I promise to make Israel relevant and important to our students and their families.
- I promise to continue to build bridges, here in Elgin and around the world, in order to work for peace.
- I promise to decry anti-semitism in all its forms.
- I promise to invest in Israel. In Hadassah. In technology. In organizations like Leket, Yad L’kashish, Women of the Wall, Parents Circle, organizations I have supported for decades and need our support now more than ever.
- I promise to seek peace and pursue it.
When I was putting together the program for our observance of October 7th. I was reminded of an Israeli song.

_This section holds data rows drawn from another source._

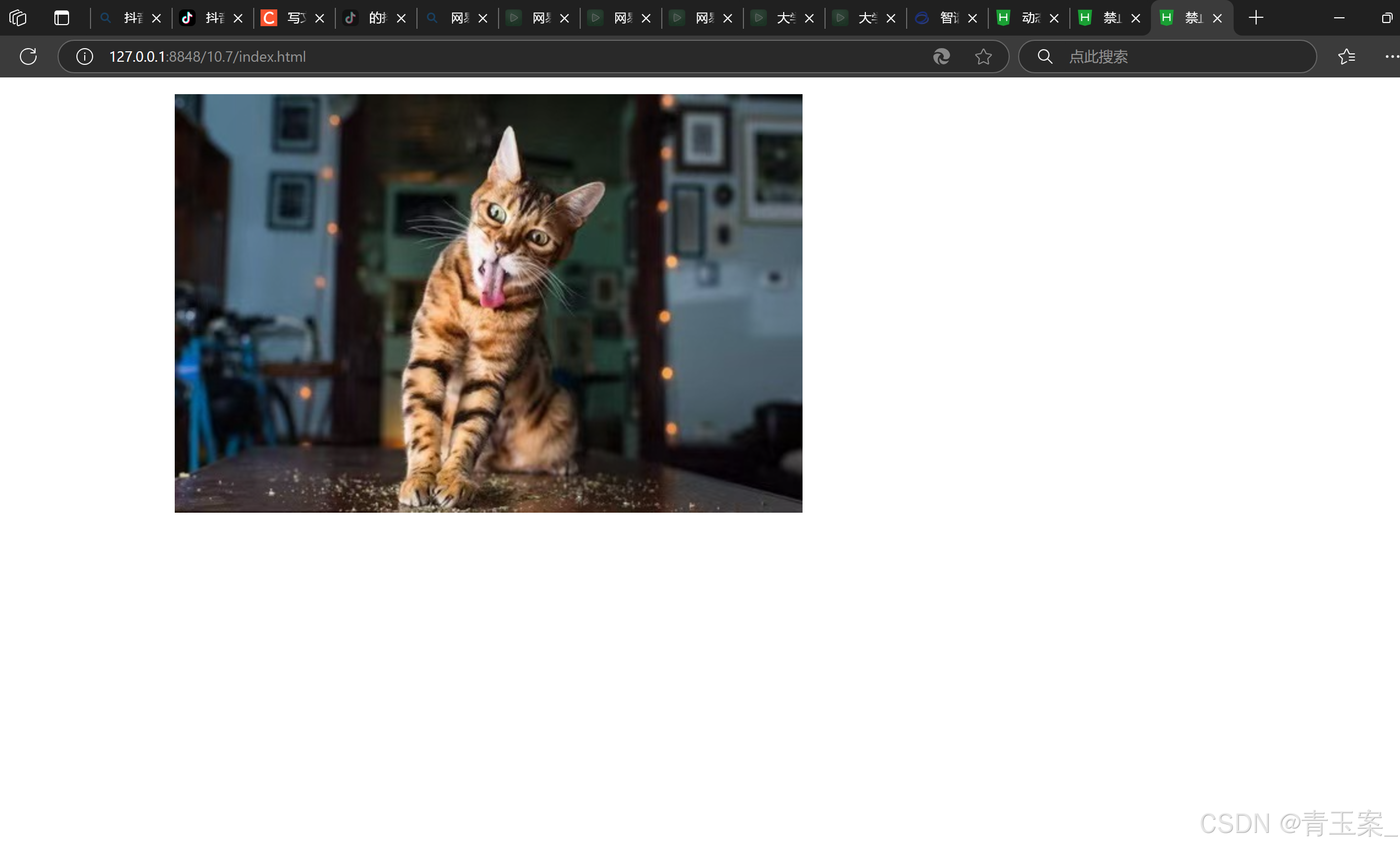Click the cat image
This screenshot has width=1400, height=847.
click(x=488, y=303)
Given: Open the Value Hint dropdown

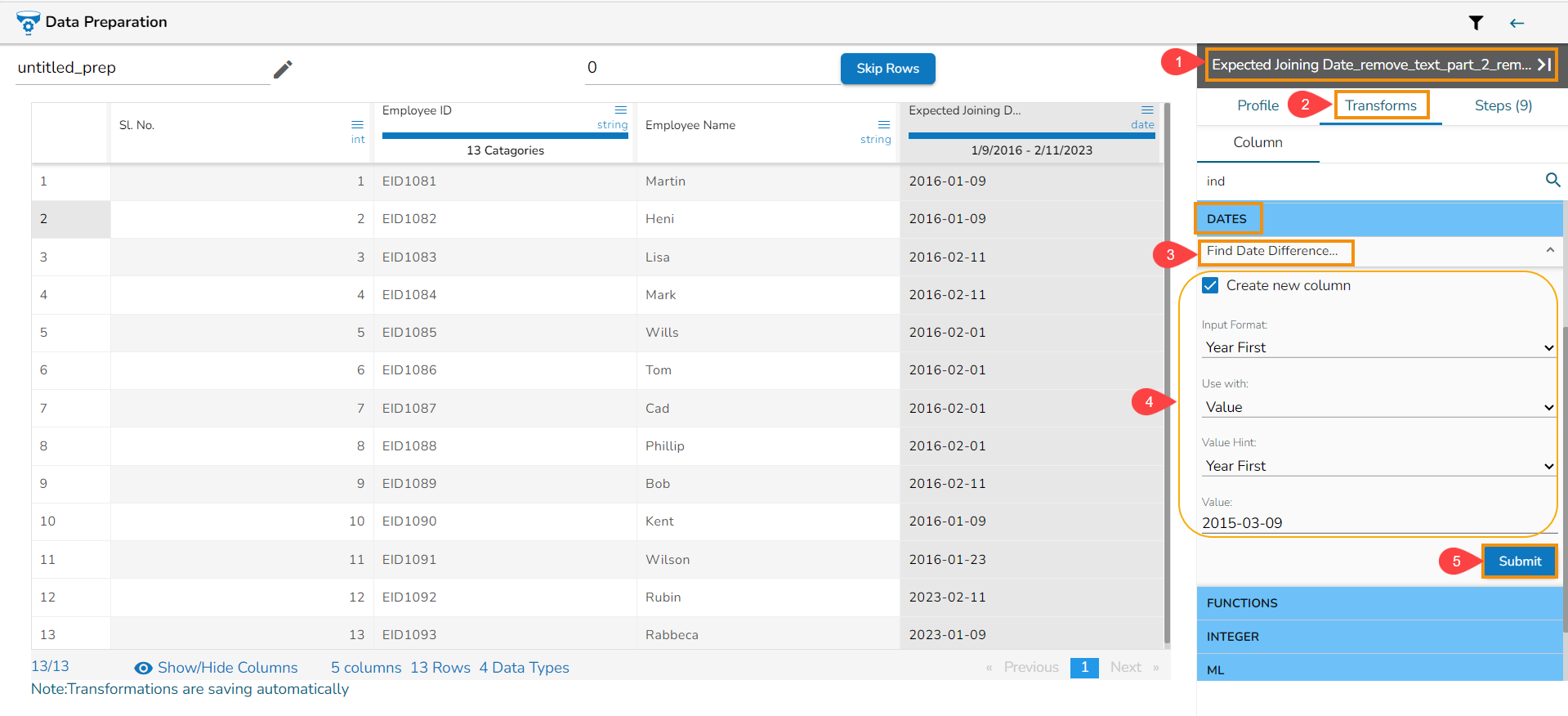Looking at the screenshot, I should [x=1378, y=466].
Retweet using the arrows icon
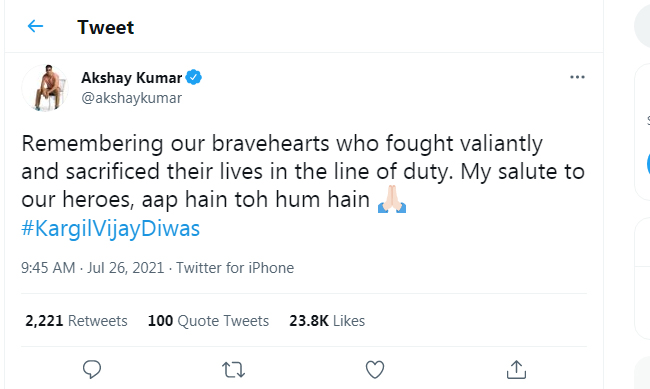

Ani mavtiach lach. I promise you my little girl that this will be the last war. Written after the Yom Kippur War, it is a promise, a vow that has not been achieved. I remember crying down the Merrit Parkway in CT listening to it. I made that promise to Sarah, I will not tonight make that vow tonight.

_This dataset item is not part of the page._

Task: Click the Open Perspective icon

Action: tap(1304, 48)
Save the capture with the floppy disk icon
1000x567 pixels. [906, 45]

I grew up on Peter Paul and Mary songs. Ask Simon later about one of our first dates. One of the songs that got me through the death of my first fiance, my first love killed by a terrorist bomb in Lebanon in 1983 was another Peter Paul and Mary song. Carry on sweet survivor.
https://www.youtube.com/watch?v=eTBxndWfZ3w
You have asked me why the days fly by so quickly
And why each one feels no different from the last
And you say that you are fearful for the future
And you have grown suspicious of the past
And you wonder if the dreams we shared together
Have abandoned us or we abandoned them
And you cast about and try to find new meaning
So that you can feel that closeness once again.
Carry on my sweet survivor, carry on my lonely friend
Don’t give up on the dream, and don’t you let it end.
Carry on my sweet survivor,
Though you know that something’s gone
For everything that matters carry on.
You remember when you felt each person mattered
When we all had to care or all was lost
But now you see believers turn to cynics
And you wonder was the struggle worth the cost
Then you see someone too young to know the difference
And a veil of isolation in their eyes
And inside you know you’ve got to leave them something
Or the hope for something better slowly dies.
Carry on my sweet survivor, carry on my lonely friend
Don’t give up on the dream, and don’t you let it end.
Carry on my sweet survivor, you’ve carried it so long
So it may come again, carry on
Carry on, carry on.
That’s our obligation. That is our vow. That is our promise. That is our hope. This song, in between my tears, still give me hope. It still connects me. It still connects allll of us. To the land of Israel, eterz yisrall, to the people of Israel, am yisrale and even the state of Israel, medinate yisrael. Am yisrael chai.
At the back of the room I provided a list of resources:
Resources on Israel and Anti-Semitism:
- Noa Tishby’s Israel, A Simple Guide to the Most Misunderstood Country on Earth
- Martin Fletcher’s Walking Israel, written by NBC’s former chief Isarel correspondent
- Ari Shavit, My Promised Land
- Yossi Klein Halivni, Letter to My Palestinian neighbor
- Tolan’s Lemon Tree (also exists as a movie)
- Friedman’s From Beirut to Jerusalem (I was once told if I only had one book to read that year it should be this one but may be dated)
- Dershowitz, The Case for Israel
- 100 Years War on Palestine.
- Israel/Palestine,
- The Netanyahus
- Rabbi Evan Moffic’s First the Jews
- Bari Weiss’s How to Fight Anti-Semitism.